● **What to work on**: When you spot the word "mark" in a line of the data below, copy that line.

● **Records to use**:
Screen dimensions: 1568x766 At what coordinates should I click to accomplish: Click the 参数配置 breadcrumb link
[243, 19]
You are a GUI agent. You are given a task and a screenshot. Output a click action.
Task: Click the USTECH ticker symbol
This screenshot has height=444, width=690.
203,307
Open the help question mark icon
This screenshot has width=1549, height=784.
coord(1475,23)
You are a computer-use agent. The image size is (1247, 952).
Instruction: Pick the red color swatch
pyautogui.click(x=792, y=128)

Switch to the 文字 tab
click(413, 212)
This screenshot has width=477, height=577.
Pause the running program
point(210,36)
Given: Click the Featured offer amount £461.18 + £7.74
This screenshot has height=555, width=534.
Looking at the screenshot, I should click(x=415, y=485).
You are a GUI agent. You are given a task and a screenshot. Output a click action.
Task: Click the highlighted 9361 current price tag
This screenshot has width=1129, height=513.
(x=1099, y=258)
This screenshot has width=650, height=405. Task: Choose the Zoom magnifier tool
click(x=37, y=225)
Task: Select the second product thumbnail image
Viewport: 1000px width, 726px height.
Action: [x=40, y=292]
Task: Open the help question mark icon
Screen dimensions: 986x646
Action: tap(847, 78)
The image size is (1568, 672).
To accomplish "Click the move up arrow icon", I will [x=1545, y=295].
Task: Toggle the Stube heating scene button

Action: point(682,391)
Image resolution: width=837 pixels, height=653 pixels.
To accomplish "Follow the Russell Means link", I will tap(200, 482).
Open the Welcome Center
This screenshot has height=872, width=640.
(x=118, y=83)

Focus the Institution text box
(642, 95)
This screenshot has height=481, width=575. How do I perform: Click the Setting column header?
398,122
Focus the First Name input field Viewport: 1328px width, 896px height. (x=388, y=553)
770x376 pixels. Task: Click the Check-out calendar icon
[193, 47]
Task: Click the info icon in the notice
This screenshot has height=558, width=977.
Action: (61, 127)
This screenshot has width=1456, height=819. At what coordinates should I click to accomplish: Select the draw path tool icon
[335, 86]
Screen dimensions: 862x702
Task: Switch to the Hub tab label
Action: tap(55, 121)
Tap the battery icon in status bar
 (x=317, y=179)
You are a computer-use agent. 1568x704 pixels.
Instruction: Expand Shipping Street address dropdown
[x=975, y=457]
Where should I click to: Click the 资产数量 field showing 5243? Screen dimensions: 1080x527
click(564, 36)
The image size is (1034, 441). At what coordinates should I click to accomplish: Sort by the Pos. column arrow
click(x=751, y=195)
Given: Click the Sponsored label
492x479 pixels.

● **Response to this task**:
Open the help question mark icon
Task: Open the help question mark icon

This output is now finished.